Solved

Parse non-delimited Address field

Posted on 2013-11-10
11
470 Views
Last Modified: 2013-11-26
I have a field in an Access record data-set that contain the addresses of businesses. The table contains 7,000 records.

Current Record:

fldBusAddress
|646 RACOON RDG SCOTTSVILLE VA 24590              |
|1120 KINGSWAY RD AFTON VA 22920                  |
|3606 MILLINGTON RD FREE UNION VA 22940           |
|248 REAS FORD RD EARLYSVILLE VA 22936            |
|2684 CHAPEL SPRINGS LN FREE UNION VA 22940       |
|2030 AVON CT UNIT 8 CHARLOTTESVILLE VA 22902     |
|1667 BAILEYS RETREAT RD CHARLOTTESVILLE VA 22901 |

Desired Record:

HseNum|Street Name       |Suite  |City            |State |Zip
646   |RACOON RDG        |       |SCOTTSVILLE     |VA    |24590
1120  |KINGSWAY RD       |       |AFTON           |VA    |22920
3606  |MILLINGTON RD     |       |FREE UNION      |VA    |22940
248   |REAS FORD RD      |       |EARLYSVILLE     |VA    |22936
2684  |CHAPEL SPRINGS LN |       |FREE UNION      |VA    |22940
2030  |AVON CT           |UNIT 8 |CHARLOTTESVILLE |VA    |22902
1667  |BAILEYS RETREAT RD|       |CHARLOTTESVILLE |VA    |22901

I have uploaded two .txt files. One is of the example above and the other is a 100 record data-set.

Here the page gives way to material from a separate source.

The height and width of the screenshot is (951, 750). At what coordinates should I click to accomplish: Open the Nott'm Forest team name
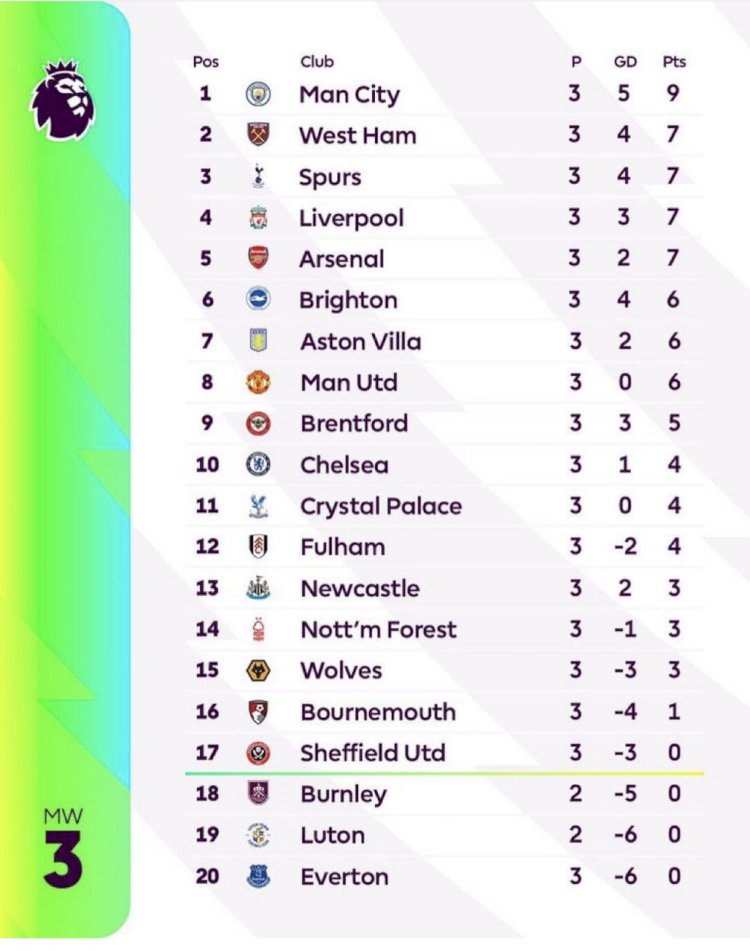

I have been successful using Left() to get the HseNum and InStrRev() to get the State and Zip but the records that have a two-part City name and/or a two-part Street name has me stumped. I have also checked the knowledge base but could not find a satisfactory solution.

I am getting near a deadline and need help to move forward. Thanks in advance!!
BusAddrExample.txt
BusinessAddress.txt
0
Comment
Question by:ergenbgr
  • 3
  • 2
  • 2
  • +4
11 Comments
 
LVL 57
ID: 39637033
<<but the records that have a two-part City name and/or a two-part Street name has me stumped. I have also checked the knowledge base but could not find a satisfactory solution.>>

 That's because there is none really.   An address like this:

|2684 CHAPEL SPRINGS LN FREE UNION VA 22940  

is very though to break up.

Your best bet in these cases is to have zip code data base, lookup the city and then see if it matches some part of the string.

That doesn't always work however because many times the zip given has a city name that's different from the "city" used in the address.

 For example, 14051 gives "Amherst, NY", but someone might use the city of Williamsville, NY

 What I do in these cases is have a flag for non-validated addresses and then have someone break them up manually.

Generally, by the time you get down to the real exceptions, there's only a handful in comparison to the full list.

Jim.
0
 
LVL 57
ID: 39637038
The other thing you can do is look for things like "Lane", "Road", "Route", "LN", "RD", "RTE", etc  and try and determine where the address info ends.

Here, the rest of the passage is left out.